Rose and I have each had a big meltdown over the day and the midwives have been awesome with us. We’ve got some advice about the feeding and constructed a plan for tonight which is desperately helpful because after not much sleep through all the early labour, I’m so strung out the damn walls were throbbing this morning. There’s nothing quite like the sheer misery of sitting in your own urine for an hour trying to feed a baby with chafed nipples, stitches and torn skin burning, and bubs screaming with distress everytime you try to stop… ‘tough it out and hope it gets better’ is a plan I can only work with for about another 72 hours before things get hellishly bad. We’ve had plenty of little glimpses down some dark tunnels we are very keen to avoid travelling. No wonder people wind up in serious trouble. We’ve only had a taster.
So we are changing tack now, getting lots of support for the breastfeeding, which is helping a lot – I no longer need to bite my fingers to stop myself pushing her away from my breast due to the pain. We’re having to concentrate hard – no distractions, no multi tasking, watch, learn, focus, ask questions, try it again. I’ve now had 3 hours sleep in 48 and I’m learning as quickly as I can. The sense of hope about having a plan and a sense of why things have been so tough is simply incredible. I can’t do this indefinitely but tonight I can do this.
I’m also off the stronger pain relief which frankly sucks and it’s making keeping my head together tough as hell but on the other hand it’s easier to focus as long as I get lots of emotional support. I’m traumatised enough to be struggling with body memories of injections and so on and nerve issues with numbness and burning pain which will hopefully improve soon. Poor body.
Bonding is good and intact, Rose helped me bath little frog, and get some skin to skin time, which I missed out on a bit due to needing surgery after the birth. Little frog is s simply the most beautiful thing in existence and worth every bit of effort and pain.
Today I had my first breastfeed that didn’t bring tears to my eyes with pain. Hopefully we’re figuring this out. To everyone who recommended Moo Goo balm – you are absolutely right, it’s good stuff.
Still in hospital, it’s pretty intense right now. Little frog is perfect, I feel quite broken, physically. It’s going to take me some time and TLC to recover. Rose has her hands full taking care of both of us. (not how I wanted this to be) The hospital physio has been fantastic and a huge support. And the baby cuddles are amazing.
I’m so happy.
On the other side of the grinding chronic pain, the sense of disconnection, the humiliating vulnerability, the crushing fear, the darkness that sucks me dry… is a strong, buoyant joy.

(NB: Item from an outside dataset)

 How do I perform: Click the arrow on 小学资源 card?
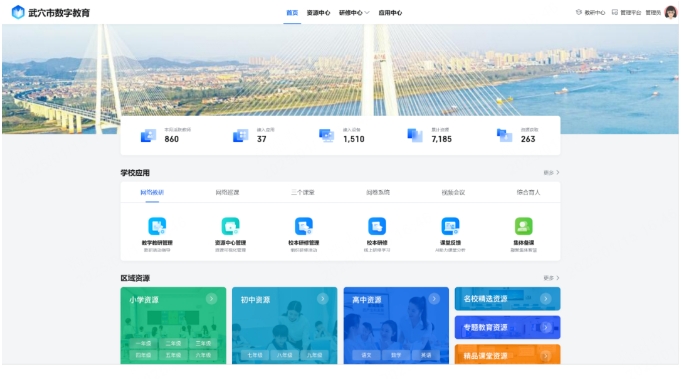pos(212,299)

It’s not ‘keeping my head together’. It’s not employing strategies to manage my thoughts or feelings, or keep perspective, or look on the bright side, or support my own mental health in the ways we usually think of them.
It’s the aftermath of honesty, the raw pouring of heart into some receptacle – journal, compassionate ear, hole in the ground beneath a tree. We don’t have to claw our way up after unburdening the unspeakable weights, we simply float.
It’s the pushing back against all the stories I’ve been told, what I’ve been told I will feel and think and how this will unfold – and my growing bewilderment at trying to fit my experiences to powerful master narratives that partly match up and partly do not. It’s clearing some space to speak my own story and claim my own truths about my experience, finding in those tiny, personal details the richness of life, the personal and unique in a greater story of what it is to live and be human and try to bring a child into the world. There in those details is my life, is what makes my life my own among the experiences of billions of others. There is where my meaning is found.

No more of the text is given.